Mam pierwszą w życiu pracę, niby wszystko spoko, tragedii nie ma, ale Pani Kierownik zwraca mi uwagę na pewne sprawy, których nie chcę tu opisywać, są to błahostki zapewne dla większości z Was typu "mógłbyś ubrać spodnie dłuższe niż do kostek, bo przecież pracujesz w urzędzie" i kurde czy ja to biorę za bardzo do siebie?
To moja pierwsza praca, nie wiem jak się zachowywać w wielu sytuacjach, wszystkiego się uczę i nie wiem już sam, czy sobie nie wkręcam czegoś i nie dramatyzuję...
Dodaj anonimowe wyznanie
Musisz się nauczyć pewnych spraw, że takie uwagi to nie jakiś mobbing, czy czepianie się nie wiadomo czego, tylko w danej firmie panują pewne zasady, które powinieneś przestrzegać. Nie przejmuj się tym, tylko dostosuj się. A jak czegoś nie wiesz to pytaj.

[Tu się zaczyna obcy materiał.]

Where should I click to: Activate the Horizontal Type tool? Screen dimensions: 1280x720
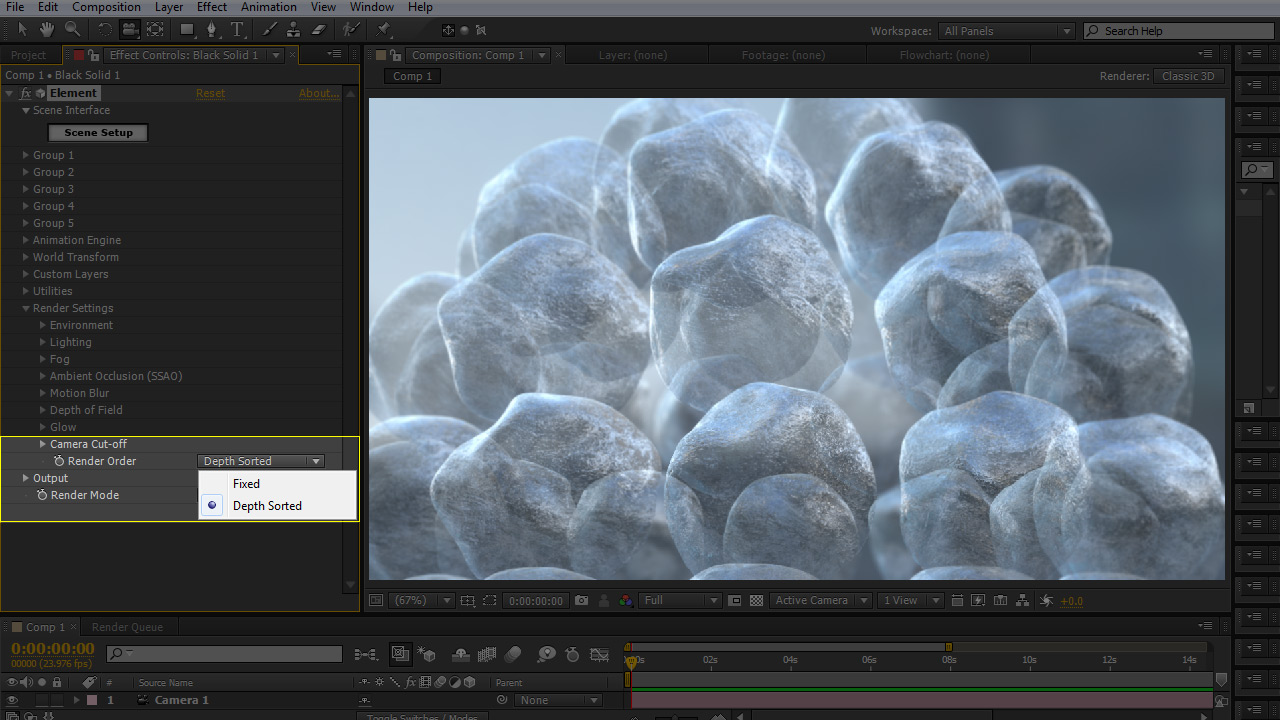[238, 30]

Przecież nie jesteś tam sam. Potrafisz chyba ocenić czy innych traktuje tak samo no i przede wszystkim jak inni są ubrani bo może po prostu chodzi o tzw. dress code. Dla ciebie to może nieistotny szczegół a wiele firm ustala jak trzeba być ubranym i uczesanym do pracy.
W wielu firmach panuje dress code. Jeżeli wszyscy faceci chodzą w garniakach, to ty też powinieneś.

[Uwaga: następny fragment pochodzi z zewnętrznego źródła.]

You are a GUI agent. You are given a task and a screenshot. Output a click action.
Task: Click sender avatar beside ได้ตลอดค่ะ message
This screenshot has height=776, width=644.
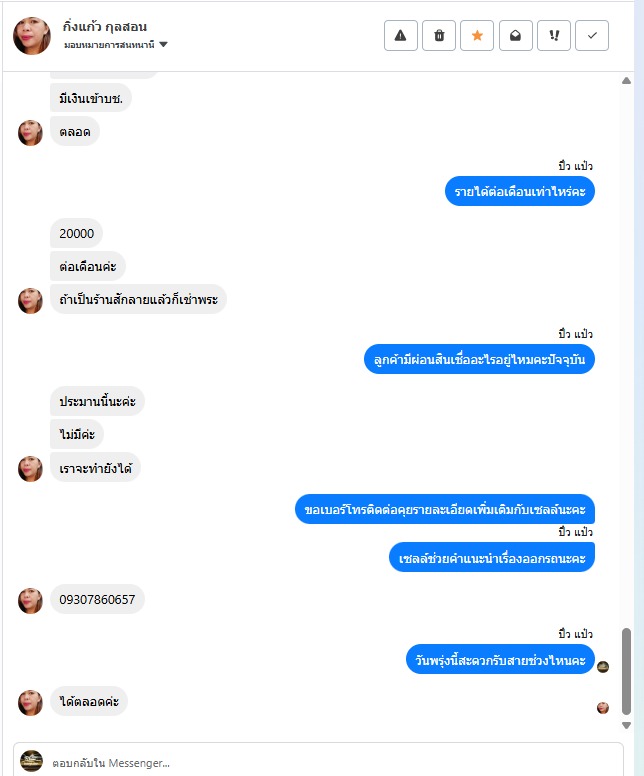30,702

Tak, bierzesz za bardzo do siebie. W wielu miejscach pracy wymagany jest dress code i jest to normalne. Przestań traktować zwracanie uwagi jak jakiś mobbing i odpuść trochę. Nieraz jeszcze w pracy coś zdarzy się zrobić źle, jak będziesz tak każda głupotę przeżywał, to będzie ciężko.

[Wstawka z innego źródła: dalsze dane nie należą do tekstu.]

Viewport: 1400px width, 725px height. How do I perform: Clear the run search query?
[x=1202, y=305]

Zgadzam się z komentarzami, ale prawda jest taka, że jako młody wiekiem i stażem jesteś też najsłabszą łanią w stadzie i jeśli ktoś będzie chciał zatopić w kimś zęby to zatopi je w Tobie. Wbrew pozorom, najpewniej, nie będzie to nic personalnego. To jest najtrudniejsze w pracy , wyuczyć się stawiać granice asertywnie i z kulturą.
Głupie pytanie, jak dostałeś pracę w urzędzie? Sama o takiej myślałam.
A co, założyłeś rureczki do kostek? Biedaku, zacznij ubierać się jak współczesny mężczyzna a nie jak pizduś.